PREVIEWS: JUL19

Orders closed

DRAWN & QUARTERLY

DAYBREAK HC NEW ED

(W) Brian Ralph (A) Brian Ralph (CA) Brian Ralph

A new edition of Brian Ralph's cult classic zombie graphic novel, now a Netflix Original series! Daybreak is seen through the eyes of a silent observer as he runs from the shadows of the imminent zombie threat. The post-apocalyptic backdrop features tangles of rocks, lumber, I beams, and overturned cars that are characters in and of themselves. Drawing inspiration from horror movies, television, and first-person shooter video games, Daybreak departs from zombie genre in both content and format, achieving a living-dead masterwork of literary proportions. Read the book before it hits the small screen this fall!

HARD TOMORROW HC

(W) Eleanor Davis (A) Eleanor Davis (CA) Eleanor Davis

Hannah is a thirty-something wife, home-health worker, and antiwar activist. Her husband, Johnny, is a stay-at-home pothead working-or "working"-on building them a house before the winter chill sets in. They're currently living and screwing in the back of a truck, hoping for a pregnancy, which seems like it will never come. Told with tenderness and care in an undefined near future, Eleanor Davis's The Hard Tomorrow blazes unrestrained, as moments of human connection are doused in fear and threats.

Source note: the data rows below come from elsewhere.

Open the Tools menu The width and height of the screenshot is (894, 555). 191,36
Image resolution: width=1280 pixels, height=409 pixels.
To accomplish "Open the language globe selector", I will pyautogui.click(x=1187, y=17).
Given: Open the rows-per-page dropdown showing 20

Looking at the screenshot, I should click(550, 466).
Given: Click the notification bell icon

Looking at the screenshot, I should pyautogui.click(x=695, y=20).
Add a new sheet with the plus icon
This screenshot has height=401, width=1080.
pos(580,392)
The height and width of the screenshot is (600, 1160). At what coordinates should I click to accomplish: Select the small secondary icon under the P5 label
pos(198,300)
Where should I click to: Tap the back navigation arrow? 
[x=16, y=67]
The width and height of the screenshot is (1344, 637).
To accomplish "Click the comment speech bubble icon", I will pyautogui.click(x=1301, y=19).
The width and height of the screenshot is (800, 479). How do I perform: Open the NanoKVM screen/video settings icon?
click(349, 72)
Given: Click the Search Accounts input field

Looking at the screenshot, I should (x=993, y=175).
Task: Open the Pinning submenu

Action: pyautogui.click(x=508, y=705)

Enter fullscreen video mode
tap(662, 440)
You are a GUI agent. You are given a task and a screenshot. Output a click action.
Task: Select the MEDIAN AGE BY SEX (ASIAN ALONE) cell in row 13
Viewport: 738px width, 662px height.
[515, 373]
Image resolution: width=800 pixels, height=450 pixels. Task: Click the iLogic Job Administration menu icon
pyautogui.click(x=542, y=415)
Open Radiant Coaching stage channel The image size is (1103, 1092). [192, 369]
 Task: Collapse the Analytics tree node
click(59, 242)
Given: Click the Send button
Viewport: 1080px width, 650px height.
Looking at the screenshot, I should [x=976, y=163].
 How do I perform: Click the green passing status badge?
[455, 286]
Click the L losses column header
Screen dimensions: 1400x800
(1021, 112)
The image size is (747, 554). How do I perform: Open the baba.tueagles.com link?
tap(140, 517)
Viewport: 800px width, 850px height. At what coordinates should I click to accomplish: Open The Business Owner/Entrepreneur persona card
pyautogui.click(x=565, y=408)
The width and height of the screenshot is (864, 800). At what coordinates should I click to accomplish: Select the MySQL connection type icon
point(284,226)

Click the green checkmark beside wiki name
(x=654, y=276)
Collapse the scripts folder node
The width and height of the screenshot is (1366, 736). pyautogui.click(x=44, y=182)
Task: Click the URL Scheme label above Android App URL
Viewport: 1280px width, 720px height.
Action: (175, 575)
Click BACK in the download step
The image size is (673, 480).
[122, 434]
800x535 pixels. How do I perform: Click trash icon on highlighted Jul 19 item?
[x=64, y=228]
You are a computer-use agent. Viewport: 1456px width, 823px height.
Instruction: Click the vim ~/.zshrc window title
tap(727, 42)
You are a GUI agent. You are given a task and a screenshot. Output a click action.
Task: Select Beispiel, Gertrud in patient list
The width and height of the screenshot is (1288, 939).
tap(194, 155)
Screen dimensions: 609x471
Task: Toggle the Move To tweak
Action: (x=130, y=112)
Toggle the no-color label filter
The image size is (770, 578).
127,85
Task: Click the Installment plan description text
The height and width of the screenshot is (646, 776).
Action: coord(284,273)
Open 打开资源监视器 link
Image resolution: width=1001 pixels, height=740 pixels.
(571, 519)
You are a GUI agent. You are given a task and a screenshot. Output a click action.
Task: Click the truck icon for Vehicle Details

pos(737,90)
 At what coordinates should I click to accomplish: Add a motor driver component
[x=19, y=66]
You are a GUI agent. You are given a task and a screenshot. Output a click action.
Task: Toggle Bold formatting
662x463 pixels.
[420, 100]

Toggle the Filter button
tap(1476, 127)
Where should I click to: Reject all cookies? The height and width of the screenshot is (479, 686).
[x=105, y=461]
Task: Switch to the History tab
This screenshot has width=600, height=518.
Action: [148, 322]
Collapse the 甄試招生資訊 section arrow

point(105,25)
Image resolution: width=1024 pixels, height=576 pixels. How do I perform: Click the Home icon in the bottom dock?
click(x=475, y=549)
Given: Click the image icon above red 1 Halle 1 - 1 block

MAKING COMICS SC LYNDA BARRY

(W) Lynda Barry (A) Lynda Barry (CA) Lynda Barry

For more than five years the cartoonist Lynda Barry has been teaching students from all majors, both graduate and undergraduate, how to make comics, how to be creative, how to not think. There is no academic lecture in this classroom. Doodling is enthusiastically encouraged. Making Comics is the follow-up to barry's bestselling Syllabus and this time she shares all of her comics-making exercises. At the core of Making Comics is her certainty that creativity is vital to processing the world around us.

PALIMPSEST GN

(W) Lisa Wool-Rim Sjöblom (A) Lisa Wool-Rim Sjöblom (CA) Lisa Wool-Rim Sjöblom

Thousands of South Korean children were adopted around the world in the 1970s and 1980s. More than nine thousand found their new home in Sweden, including the cartoonist Lisa Wool-Rim Sjöblom, who was adopted when she was two years old. Throughout her childhood she struggled to fit into the homogenous Swedish culture and was continually told to suppress the innate desire to know her origins. As Sjöblom digs deeper into her own backstory, returning to Korea and the orphanage, she finds the truth is much more complicated than the story she was told and struggled to believe.